MSPs will hear from Dr Gillian Wright, spokesperson for Our Duty Of Care (ODOC), members of the medical community opposed to assisted suicide.
Palliative care doctors across Scotland look after terminally ill patients with great compassion and responded overwhelmingly in a survey in 2022 that they are opposed to assisted suicide, will not take part and many will leave their job if it is introduced.
“Instead of allowing people to kill themselves we desperately need to invest our resources, creativity, ideas and funding not in helping people die but in helping them live until they die.
“Nobody wants to see anyone suffer at the end.
“We are all distressed by accounts of those in pain or who have other uncontrolled symptoms as they confront death.
“So the nation faces the profound question of how to respond.
“Do we allow patients to end their lives with medical help because we fail to provide the end of life care they need?
“Scottish palliative care teams work with GPs and district nurses looking after the terminally ill. Macmillan and specialist nurses are skilled in helping with difficult pain, emotional and psychological support.
“But there are huge gaps in service provision and access to high quality 24/7 palliative care is sadly inadequate for most.
“Palliative care doctors are needed daily, in and out of hours to meet the demanding needs of patients in their care and their families.”
Dr Wright will add:
“We need a sea change in how our dying are looked after instead of assisted suicide.
“We need a major financial commitment to fund Macmillian nurses, occupational therapists, physiotherapists and the teams who support them – the receptionists, gardeners, even art therapists.

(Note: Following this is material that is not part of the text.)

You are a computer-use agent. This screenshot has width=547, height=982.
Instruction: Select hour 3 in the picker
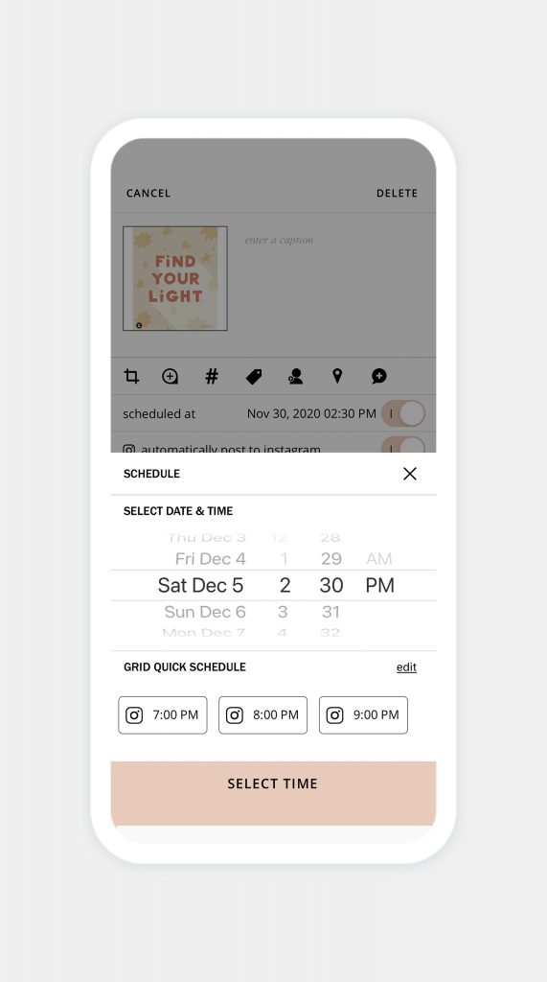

“Scotland has two palliative care psychologists – just two! So for those who have great anxiety or distress towards the end of life who might consider suicide, there needs more investment in psychological support.

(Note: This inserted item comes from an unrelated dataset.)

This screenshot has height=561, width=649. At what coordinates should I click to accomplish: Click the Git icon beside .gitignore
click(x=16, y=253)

“We need a different model of general practice to allow GPs to spend more time with patients in the final year of their lives.
“We need district nurses to have more time, not just a few inadequate and snatched minutes with those who are frail and elderly.
“There isn’t enough palliative care to go round but instead of responding by correcting this deficit of care we find MSPs offering the option of letting folk kill themselves.
“Our nation’s palliative care provision depends on good will, voluntary donations and community fundraising.
“Most hospices have a third of their budgets met by the NHS which depends heavily on their services on a daily basis. Hospice budgets have been reduced by recent Government pay awards to the NHS and calls for help at the end of 2023 were met with silence from Holyrood.”
She will continue:
“As for assisted suicide, it’s not as straightforward as its protagonists would have you believe.
“Such a law would change the focus of palliative care for an already stretched workforce.
“What do doctors do if a patient has fits – administer a lethal injection or resuscitate the patient?
“What if the patient doesn’t die?
“As for safeguards, Canada has eroded them within SIX years. They brought in a law for the terminally ill, now extended to those with chronic physical illness and are now planning to extend it to chronic mental illness.
“Where is the line drawn? If someone is suffering and wants to die, why limit the law to those at the end of life? Instead let’s care well for those who are suffering and in distress.
“How will Scotland respond in 2024?
“Let’s say no to helping people to take their own lives. Instead, let’s astonish the world by leading the way in the call for excellent 24/7 palliative care.”